At aater.ai, we're interested in the conditions that exist before a citation ever happens. Can an AI system discover your content? Can it access it without friction? Can it understand what it's looking at? Can it connect that content to a real entity it recognizes? Can it use what it finds without doing unnecessary work?
Those questions don't tell you whether you'll get cited tomorrow. Nobody can honestly promise that.
But they do tell you something important: how difficult are you for AI systems to use?
That's what Participation State measures. Reachability. Legibility. Authority. Three gates. Each one shapes how much effort an AI system has to expend before it can use what it finds. The more friction you introduce, the harder that becomes.
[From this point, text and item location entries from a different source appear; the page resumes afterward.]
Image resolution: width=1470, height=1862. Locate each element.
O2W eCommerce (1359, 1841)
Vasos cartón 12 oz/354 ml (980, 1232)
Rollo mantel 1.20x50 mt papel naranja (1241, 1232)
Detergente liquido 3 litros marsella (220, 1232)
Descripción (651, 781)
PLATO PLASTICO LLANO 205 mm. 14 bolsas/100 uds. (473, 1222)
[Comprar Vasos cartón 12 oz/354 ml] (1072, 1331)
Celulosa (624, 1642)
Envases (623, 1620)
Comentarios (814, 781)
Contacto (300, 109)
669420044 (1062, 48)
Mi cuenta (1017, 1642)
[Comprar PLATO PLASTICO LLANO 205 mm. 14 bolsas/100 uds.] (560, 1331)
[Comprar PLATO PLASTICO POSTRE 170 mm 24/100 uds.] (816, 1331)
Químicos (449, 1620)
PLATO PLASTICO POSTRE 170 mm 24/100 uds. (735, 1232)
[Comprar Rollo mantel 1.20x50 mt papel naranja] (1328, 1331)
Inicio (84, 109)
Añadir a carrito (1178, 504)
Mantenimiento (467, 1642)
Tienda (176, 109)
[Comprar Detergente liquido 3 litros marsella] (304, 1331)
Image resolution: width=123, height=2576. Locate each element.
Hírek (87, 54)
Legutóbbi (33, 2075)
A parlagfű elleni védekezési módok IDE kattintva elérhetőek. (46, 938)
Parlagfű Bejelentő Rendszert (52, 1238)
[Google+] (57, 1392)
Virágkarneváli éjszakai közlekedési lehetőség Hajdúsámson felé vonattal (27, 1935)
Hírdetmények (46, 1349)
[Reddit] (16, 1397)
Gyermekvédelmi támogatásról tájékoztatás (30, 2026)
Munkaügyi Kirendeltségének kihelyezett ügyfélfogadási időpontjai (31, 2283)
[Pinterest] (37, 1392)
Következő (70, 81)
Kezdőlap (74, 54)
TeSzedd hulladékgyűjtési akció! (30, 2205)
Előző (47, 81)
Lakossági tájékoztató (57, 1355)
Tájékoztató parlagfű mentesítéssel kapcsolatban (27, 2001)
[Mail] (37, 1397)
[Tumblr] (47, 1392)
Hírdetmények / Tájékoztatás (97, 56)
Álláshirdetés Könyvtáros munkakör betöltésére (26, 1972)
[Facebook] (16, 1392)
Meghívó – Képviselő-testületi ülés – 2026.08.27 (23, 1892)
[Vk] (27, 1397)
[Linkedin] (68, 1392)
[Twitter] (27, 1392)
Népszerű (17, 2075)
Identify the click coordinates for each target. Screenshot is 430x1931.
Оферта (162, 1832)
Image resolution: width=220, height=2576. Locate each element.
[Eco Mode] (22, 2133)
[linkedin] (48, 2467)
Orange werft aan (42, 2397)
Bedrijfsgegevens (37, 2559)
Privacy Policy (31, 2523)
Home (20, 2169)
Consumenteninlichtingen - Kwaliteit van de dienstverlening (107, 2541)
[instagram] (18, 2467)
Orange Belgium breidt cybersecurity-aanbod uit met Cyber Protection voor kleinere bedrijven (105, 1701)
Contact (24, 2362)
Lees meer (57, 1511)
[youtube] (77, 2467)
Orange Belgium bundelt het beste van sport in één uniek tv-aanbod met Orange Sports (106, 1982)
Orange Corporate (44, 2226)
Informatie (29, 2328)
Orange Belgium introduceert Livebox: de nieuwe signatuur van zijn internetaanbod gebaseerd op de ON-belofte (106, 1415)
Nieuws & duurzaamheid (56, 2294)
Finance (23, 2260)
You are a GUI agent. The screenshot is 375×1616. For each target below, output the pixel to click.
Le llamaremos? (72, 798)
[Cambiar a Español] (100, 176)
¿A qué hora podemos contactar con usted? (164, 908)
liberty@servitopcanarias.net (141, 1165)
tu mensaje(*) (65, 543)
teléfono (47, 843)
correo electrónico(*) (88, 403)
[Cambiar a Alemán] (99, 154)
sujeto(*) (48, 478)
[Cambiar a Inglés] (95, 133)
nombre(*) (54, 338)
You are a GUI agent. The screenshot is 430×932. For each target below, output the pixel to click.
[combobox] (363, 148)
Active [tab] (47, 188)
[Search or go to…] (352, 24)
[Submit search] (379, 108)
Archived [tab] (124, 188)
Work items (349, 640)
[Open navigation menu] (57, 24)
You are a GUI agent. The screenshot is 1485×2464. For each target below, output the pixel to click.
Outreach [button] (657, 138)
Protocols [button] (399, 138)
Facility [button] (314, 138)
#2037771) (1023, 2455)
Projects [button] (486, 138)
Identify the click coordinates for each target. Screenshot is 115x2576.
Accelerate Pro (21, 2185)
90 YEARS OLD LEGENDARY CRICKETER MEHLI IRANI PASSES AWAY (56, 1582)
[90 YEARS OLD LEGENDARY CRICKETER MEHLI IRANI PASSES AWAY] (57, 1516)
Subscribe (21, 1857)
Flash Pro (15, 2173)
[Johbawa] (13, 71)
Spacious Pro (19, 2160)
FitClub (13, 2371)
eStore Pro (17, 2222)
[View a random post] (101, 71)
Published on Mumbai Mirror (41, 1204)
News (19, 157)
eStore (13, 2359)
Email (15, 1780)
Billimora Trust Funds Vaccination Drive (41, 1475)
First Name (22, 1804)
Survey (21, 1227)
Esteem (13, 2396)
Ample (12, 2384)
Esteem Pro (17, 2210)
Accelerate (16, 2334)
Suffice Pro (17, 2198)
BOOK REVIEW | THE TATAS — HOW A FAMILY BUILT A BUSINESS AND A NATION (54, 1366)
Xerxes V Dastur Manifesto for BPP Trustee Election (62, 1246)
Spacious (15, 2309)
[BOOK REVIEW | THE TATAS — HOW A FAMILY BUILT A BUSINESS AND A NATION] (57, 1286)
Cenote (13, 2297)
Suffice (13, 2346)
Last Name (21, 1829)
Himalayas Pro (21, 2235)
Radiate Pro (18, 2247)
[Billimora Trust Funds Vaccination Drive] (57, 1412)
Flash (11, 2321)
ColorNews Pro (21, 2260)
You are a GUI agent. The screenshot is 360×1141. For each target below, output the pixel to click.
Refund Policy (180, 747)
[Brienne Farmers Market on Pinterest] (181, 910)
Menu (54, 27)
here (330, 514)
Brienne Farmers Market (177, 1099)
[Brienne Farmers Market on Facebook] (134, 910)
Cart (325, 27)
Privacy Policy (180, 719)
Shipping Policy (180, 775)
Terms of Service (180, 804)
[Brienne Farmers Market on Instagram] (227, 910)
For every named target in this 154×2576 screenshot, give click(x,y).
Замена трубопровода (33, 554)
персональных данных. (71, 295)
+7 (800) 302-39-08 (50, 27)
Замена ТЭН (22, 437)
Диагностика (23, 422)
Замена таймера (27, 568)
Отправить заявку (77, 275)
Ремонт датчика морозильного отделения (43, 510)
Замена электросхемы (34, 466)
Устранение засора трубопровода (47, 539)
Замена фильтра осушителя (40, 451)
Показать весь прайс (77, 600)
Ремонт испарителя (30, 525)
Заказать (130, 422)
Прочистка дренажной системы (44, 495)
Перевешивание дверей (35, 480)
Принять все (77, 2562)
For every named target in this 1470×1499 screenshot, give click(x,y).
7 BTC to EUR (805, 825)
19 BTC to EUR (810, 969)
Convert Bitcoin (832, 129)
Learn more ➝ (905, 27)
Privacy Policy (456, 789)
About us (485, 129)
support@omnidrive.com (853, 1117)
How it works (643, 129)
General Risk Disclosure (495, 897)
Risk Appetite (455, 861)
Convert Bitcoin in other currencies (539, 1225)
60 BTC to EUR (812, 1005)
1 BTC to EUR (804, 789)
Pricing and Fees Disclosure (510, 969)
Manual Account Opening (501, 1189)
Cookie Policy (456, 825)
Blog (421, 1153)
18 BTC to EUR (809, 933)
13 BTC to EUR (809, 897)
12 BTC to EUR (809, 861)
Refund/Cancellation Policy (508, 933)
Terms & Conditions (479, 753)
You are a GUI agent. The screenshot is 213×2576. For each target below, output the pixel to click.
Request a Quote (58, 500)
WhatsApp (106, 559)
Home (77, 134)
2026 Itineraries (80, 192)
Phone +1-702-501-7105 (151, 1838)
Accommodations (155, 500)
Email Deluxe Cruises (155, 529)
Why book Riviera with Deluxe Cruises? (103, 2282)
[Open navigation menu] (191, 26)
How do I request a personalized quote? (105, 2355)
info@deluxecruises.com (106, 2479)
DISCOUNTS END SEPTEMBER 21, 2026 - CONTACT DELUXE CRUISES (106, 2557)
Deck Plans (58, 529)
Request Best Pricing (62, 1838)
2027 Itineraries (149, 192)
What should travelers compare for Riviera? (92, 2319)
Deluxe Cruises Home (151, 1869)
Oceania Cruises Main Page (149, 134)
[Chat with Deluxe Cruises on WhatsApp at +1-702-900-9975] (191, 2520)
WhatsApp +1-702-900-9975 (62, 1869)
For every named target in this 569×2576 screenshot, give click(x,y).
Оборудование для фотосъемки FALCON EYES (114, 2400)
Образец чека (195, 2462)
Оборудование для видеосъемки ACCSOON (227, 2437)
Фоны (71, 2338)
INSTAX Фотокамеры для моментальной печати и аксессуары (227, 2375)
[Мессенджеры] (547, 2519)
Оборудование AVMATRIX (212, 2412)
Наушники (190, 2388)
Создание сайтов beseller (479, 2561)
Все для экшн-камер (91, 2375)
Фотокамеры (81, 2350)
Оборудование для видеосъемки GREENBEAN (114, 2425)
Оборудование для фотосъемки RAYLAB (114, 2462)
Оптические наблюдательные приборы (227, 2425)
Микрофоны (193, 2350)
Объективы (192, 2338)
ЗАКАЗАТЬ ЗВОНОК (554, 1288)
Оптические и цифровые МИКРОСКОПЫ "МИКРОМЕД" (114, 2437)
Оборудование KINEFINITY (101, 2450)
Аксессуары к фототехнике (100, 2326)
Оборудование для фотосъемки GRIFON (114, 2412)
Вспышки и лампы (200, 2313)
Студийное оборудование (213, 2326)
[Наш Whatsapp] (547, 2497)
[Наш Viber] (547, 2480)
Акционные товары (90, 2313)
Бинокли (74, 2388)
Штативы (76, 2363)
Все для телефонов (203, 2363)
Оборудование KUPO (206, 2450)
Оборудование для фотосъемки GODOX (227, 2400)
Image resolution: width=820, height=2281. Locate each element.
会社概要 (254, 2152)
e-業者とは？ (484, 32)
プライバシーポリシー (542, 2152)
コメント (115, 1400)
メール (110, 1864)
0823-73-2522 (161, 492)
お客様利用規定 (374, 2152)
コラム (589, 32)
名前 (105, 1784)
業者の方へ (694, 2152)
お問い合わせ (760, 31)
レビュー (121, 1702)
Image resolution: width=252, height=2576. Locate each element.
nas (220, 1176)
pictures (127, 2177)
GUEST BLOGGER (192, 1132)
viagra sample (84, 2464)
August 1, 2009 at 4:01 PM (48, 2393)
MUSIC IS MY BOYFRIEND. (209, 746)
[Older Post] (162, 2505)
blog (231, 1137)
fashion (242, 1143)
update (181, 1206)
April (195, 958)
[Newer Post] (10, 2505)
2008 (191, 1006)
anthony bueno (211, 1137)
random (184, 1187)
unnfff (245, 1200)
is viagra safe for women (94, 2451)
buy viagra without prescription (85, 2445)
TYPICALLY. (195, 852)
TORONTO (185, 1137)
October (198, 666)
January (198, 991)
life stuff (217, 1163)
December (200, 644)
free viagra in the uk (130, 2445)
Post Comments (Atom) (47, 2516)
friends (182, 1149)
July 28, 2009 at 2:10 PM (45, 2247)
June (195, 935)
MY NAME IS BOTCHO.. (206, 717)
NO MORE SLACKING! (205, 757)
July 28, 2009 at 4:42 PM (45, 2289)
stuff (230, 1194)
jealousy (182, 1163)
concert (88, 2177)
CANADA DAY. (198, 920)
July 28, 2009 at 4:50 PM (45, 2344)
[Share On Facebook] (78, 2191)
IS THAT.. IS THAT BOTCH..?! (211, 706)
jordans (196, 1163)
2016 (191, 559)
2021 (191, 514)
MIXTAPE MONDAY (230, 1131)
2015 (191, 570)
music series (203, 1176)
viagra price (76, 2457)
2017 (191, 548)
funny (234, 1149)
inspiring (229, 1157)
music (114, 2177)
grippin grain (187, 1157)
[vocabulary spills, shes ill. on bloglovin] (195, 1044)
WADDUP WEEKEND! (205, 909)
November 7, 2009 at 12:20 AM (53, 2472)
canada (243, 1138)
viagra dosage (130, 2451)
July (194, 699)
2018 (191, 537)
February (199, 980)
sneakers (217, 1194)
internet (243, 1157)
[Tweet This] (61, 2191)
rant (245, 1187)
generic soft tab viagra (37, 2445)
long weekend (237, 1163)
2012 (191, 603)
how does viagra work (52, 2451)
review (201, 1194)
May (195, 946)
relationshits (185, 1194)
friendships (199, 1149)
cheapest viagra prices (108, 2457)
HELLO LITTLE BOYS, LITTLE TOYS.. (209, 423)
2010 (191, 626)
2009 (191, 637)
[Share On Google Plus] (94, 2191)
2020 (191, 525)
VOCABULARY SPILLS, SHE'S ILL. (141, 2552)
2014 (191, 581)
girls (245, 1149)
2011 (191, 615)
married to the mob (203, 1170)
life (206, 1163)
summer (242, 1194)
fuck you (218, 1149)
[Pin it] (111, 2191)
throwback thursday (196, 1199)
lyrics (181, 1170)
The less friction you introduce, the easier it becomes.
We're not sure we have all of this right yet. But this is where we've landed — and the Ahrefs data made us more confident we're at least asking the right question.
The web spent the last twenty years optimizing for rankings. The next decade may look different.
The question might not be whether an AI system mentioned you. The more interesting question is whether it could use you in the first place.
Everything else sits downstream of that.